Low-Emissivity & Solar Heat Gain Co-Efficients (SHGC)
Not all low-e coatings are the same when it comes to associated solar heat gain coefficients (SHGC). Pyrolitic or hard-coat low-e coatings typically have much higher SHGC, so it’s worth shopping around for higher SHGC for cold climates. Low emissivity refers to a surface condition that emits low levels of radiant thermal (heat) energy. All materials absorb, reflect and emit radiant energy.
Solar heat gain can provide free heat in the winter but can also lead to overheating in the summer. The SHGC is the fraction of incident solar radiation admitted through a window, both directly transmitted and absorbed and subsequently released inward. SHGC is expressed as a number between 0 and 1. The lower a window’s solar heat gain coefficient, the less solar heat it transmits. In Oregon and Washington, look for a high SHGC (0.30-0.60) so that winter solar heat gains can offset a portion of the heating energy need. If cooling is a significant concern and no shading is available, select windows with a SHGC less than 0.40. Select skylights with a SHGC of 0.40 or less.

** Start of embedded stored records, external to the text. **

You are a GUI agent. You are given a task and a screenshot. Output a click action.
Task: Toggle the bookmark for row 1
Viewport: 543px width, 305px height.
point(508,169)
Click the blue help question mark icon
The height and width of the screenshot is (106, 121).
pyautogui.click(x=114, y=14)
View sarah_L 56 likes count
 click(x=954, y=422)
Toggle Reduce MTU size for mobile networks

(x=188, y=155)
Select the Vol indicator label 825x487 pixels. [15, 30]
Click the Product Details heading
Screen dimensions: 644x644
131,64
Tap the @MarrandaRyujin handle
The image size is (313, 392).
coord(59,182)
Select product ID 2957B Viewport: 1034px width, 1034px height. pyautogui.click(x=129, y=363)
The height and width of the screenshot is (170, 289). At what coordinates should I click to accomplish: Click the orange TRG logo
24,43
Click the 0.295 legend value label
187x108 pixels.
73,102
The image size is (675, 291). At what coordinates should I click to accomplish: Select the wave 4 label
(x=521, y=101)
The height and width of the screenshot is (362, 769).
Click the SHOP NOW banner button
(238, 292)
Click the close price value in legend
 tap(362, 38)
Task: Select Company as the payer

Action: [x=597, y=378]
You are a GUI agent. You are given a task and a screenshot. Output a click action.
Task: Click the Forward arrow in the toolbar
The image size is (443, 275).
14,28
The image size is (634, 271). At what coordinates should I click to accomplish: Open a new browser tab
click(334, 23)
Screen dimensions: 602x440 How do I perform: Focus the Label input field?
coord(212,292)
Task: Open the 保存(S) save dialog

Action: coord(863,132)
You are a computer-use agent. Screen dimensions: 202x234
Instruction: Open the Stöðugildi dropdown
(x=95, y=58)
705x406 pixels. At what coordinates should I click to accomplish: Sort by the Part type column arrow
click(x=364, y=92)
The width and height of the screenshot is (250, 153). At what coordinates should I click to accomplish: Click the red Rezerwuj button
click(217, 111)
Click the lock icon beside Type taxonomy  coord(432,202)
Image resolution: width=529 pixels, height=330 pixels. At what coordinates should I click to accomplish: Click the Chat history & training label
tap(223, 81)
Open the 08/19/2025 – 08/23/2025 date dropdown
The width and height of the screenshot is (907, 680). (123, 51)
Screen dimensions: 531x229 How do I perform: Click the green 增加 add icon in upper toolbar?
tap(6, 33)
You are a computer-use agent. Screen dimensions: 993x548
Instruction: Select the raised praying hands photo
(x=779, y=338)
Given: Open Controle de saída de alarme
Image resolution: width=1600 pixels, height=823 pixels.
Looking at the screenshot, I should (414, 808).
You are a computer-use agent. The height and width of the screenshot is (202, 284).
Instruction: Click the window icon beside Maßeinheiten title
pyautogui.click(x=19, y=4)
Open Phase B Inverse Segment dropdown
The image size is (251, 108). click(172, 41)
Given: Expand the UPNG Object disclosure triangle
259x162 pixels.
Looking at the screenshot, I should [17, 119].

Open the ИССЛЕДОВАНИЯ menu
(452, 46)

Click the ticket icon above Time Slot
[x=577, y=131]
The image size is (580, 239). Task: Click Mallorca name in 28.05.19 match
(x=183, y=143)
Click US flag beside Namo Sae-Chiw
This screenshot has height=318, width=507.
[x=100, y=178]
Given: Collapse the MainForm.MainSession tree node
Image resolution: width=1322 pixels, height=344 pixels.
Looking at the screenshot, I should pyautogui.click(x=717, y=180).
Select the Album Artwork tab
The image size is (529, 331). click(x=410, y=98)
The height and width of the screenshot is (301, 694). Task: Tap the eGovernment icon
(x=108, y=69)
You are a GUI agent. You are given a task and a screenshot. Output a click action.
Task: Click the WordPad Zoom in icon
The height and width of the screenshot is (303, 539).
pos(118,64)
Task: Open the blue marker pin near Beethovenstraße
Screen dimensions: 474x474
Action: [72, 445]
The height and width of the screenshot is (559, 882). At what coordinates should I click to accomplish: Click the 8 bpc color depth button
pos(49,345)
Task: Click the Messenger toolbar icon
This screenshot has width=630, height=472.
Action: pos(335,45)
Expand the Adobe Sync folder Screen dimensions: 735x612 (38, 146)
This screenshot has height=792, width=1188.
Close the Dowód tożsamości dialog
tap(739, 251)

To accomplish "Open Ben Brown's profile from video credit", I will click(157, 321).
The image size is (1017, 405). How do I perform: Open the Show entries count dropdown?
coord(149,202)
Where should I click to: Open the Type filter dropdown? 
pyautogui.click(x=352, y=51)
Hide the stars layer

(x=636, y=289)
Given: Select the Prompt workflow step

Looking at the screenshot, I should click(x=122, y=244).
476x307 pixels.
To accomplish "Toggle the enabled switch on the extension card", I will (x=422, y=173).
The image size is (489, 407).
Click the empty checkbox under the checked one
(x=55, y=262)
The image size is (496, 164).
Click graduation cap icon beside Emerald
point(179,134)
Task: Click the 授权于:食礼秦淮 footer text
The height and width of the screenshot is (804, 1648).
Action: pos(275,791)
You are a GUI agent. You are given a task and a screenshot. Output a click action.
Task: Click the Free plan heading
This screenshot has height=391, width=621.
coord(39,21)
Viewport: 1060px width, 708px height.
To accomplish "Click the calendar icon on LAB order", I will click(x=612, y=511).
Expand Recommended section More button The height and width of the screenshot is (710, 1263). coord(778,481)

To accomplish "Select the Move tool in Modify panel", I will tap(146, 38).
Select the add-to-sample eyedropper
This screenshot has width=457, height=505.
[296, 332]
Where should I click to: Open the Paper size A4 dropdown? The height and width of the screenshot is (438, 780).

The National Green Building Standard provides recognition for sustainable and energy-saving building practices, including the use of energy-efficient windows, in all types of residential construction. This standard has been developed by a consensus committee assembled by the National Association of Home Builders (NAHB) and the International Energy Code Council (IECC).
Quality Window Installation
Quite simply, windows are only as good as their installation. Proper installation is necessary for optimal window performance, to ensure an airtight fit and avoid water leakage. Proper installation will:
- Protect from water damage. Windows should form a continuous water barrier where they meet the wall. With improper installation, water may penetrate and cause damage—often unseen— in the wall.
- Limit air leakage. Windows must complement the wall’s air barrier. Even tiny cracks around the window frame can lead to substantial heat loss unless properly sealed.
- Prevent condensation. Windows must complement the wall’s vapor barrier to prevent water vapor from passing around a window frame. If vapor condenses on cold surfaces between the frame and the wall, rot or other damage may follow.